Basically, what we’re saying to people today is:

You’re interested in tech and you want a nice home (or just any home) and stability? Go work at Google, Facebook, or some other surveillance capitalist.

What’s that? You want to work on free and open source? Sure, go work at IBM or Oracle… Oh… you don’t mean enterprise software? Tech to protect human rights/democracy?
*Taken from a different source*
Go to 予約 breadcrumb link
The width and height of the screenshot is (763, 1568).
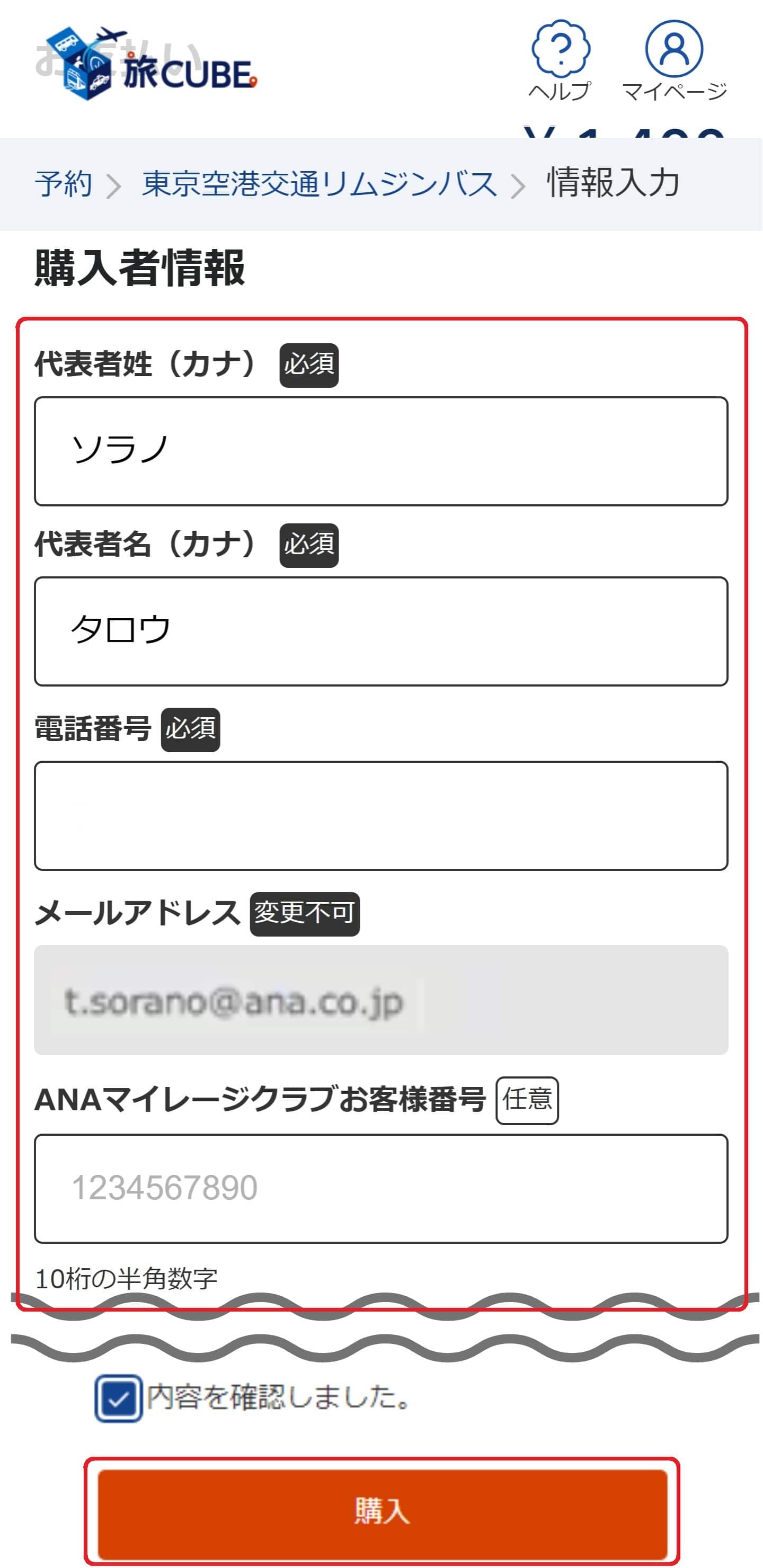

Not for profit hippie-dippie crap for the common good?

Oh, then suffer.

I mean, is it any surprise things are as they are?

73 comments
Kevin Karhan :verified:

@aral Eeyupp...

Either one has to sell their soul to some corporation or suffer...

No matter if it's #GigWork [#UberEats] , #GrindWork [Any fast food job] or whatever...

Kevin Karhan :verified:

@aral at this point basically all my projects are stalling due to lack of funding...

And since #NUCbook and other projects go against #SurveillanceCapitalism, #PlannedObsolescence and/or other #Rentseeking they won't get funded.

github.com/KBtechnologies/nucb

Aral Balkan

@kkarhan I hear you.

PS. Has anyone taken the name Modbook, yet? ;)

Kevin Karhan :verified:

@aral @snazzyq To my defense, when #Intel announced that they want to cancel the #NUC production I kindly asked them if they want to FLOSS the #UCFF form factor details further and offered to rename the project if they found the name infringing...

So far, my ticket [Case #:05916086] has yet to be replied to by Intel at all...

Kevin Karhan :verified:

@aral @snazzyq

But TBH, IDK if #modbook is still #trademark'd anywhere and I've not seen any reason to search for that term given the fact that I was aware of the #modbook and thus wanted to avoid people from mistaking it for something else...

Tho nothing would prevent you from going the same route that #SnazzyLabs did and shove a #MacMini PCB inside...
youtube.com/watch?v=pQWGFKhBQw
mastodon.ar.al/@aral/110740751

MiKlo:~/citizen4.eu$
@kkarhan @aral
And just out of curiosity - why is a project that is supposed to be against #SurveillanceCapitalism being hosted on a site that undoubtedly belongs to #SurveillanceCapitalism ? Well, unless we exclude (for convenience? Because not for lack of other options) #microsoft from it....
Kevin Karhan :verified:

@aral I guess you do want to see some structure that fosters innovation outside the direct and imminent profit motive...
mastodon.ar.al/@aral/110740726

aZa

@kkarhan @aral gotta say though, there are great examples of the opposite:

@frameworkcomputer

Yeah i think thats it.

Kevin Karhan :verified:

@aZa1905 @aral Close but not quite.

Now granted, @frameworkcomputer is the closest to it if you want to get something you can buy right now.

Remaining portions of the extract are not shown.